Maybe everyone should be used to this sort of thing.

The anticipated annual? shakeup of the Bears offensive line proceeded Thursday with Jonathan Scott replacing Gabe Carimi at right tackle and Chris Spencer returning to left guard in place of Chilo Rachal, who had been his replacement after the Green Bay game.

It felt pretty good, getting the calls down and communicating, things of that nature, Scott said. I think its definitely conducive to winning.

For Carimi it was a tough epilogue to a disastrous outing against the San Francisco 49ers and rush linebacker Aldon Smith, who abused Carimi, J'Marcus Webb and others for 5.5 sacks, a record for any Bears opponent.

It seemed like it just kept rolling worse and worse, Carimi said. I didnt play my best and I can only talk about myself. I needed to do a better job and didnt. I needed to step up and I didnt.

Situation normal: in complete flux

It is far from the first time that the Bears have had to scramble with a shuffle on the offensive line, not the first time Spencer has been a key figure, and not the first time that right tackle has been an issue.

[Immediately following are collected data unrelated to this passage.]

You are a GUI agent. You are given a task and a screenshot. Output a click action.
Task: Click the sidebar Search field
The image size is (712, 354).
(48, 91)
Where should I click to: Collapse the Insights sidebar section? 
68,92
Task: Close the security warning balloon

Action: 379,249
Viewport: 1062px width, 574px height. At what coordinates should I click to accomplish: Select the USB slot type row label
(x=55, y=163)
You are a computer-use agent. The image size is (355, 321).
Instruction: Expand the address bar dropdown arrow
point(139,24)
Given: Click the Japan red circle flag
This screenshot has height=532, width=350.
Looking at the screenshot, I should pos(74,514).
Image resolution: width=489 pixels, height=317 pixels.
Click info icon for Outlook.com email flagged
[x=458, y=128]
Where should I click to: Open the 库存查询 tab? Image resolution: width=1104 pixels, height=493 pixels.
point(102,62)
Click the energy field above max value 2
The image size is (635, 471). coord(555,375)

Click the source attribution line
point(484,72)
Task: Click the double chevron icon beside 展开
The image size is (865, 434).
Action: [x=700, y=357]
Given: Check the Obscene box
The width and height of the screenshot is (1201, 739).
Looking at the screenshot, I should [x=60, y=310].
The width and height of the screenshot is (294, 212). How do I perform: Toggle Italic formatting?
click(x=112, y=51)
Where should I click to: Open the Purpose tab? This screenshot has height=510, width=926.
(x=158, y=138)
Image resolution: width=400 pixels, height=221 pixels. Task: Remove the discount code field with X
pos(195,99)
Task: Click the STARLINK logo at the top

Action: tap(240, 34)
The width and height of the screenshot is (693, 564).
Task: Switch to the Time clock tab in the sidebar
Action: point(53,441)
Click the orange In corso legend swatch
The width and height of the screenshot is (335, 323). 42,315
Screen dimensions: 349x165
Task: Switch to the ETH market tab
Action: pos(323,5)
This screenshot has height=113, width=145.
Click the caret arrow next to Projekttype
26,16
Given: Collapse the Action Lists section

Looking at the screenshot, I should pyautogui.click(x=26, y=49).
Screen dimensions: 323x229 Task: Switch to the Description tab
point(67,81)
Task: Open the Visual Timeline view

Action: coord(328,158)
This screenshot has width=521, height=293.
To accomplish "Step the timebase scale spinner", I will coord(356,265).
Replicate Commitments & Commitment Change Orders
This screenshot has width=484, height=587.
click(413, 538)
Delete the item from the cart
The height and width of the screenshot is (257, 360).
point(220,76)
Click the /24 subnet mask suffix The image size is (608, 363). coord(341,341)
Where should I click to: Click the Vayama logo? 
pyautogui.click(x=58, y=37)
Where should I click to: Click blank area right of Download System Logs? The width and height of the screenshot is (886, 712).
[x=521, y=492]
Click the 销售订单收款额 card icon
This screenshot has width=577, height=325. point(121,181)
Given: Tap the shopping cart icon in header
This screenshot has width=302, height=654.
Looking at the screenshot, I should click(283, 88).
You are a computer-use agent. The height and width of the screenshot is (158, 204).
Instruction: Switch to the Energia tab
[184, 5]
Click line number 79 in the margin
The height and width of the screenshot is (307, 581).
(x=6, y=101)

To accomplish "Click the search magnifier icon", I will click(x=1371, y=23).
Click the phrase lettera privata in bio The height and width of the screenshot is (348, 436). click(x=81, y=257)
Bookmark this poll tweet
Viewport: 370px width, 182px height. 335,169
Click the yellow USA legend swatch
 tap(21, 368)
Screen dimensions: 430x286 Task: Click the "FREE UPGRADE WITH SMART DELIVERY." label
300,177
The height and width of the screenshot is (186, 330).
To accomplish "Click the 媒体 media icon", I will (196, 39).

Spencer began last year on the bench but was dropped in at right guard in Weeks 2-4 when Louis was down with an ankle injury and then just held out. Louis returned for Game 5 but by then the struggles of Frank Omiyale in place of Carimi had become unacceptable and Louis was shunted out to right tackle and Spencer brought in at right guard again.

Chaos does not automatically translate to collapse. The 2010 team had four different front-fives three different starting right tackles in the first six games. The result was a 4-2 mark in that stretch even with the nine-sack first half against the New York Giants that cost them a Jay Cutler game with a concussion.

If the Bears go 4-2 from this point, they are 11-5 and a virtual lock for the playoffs.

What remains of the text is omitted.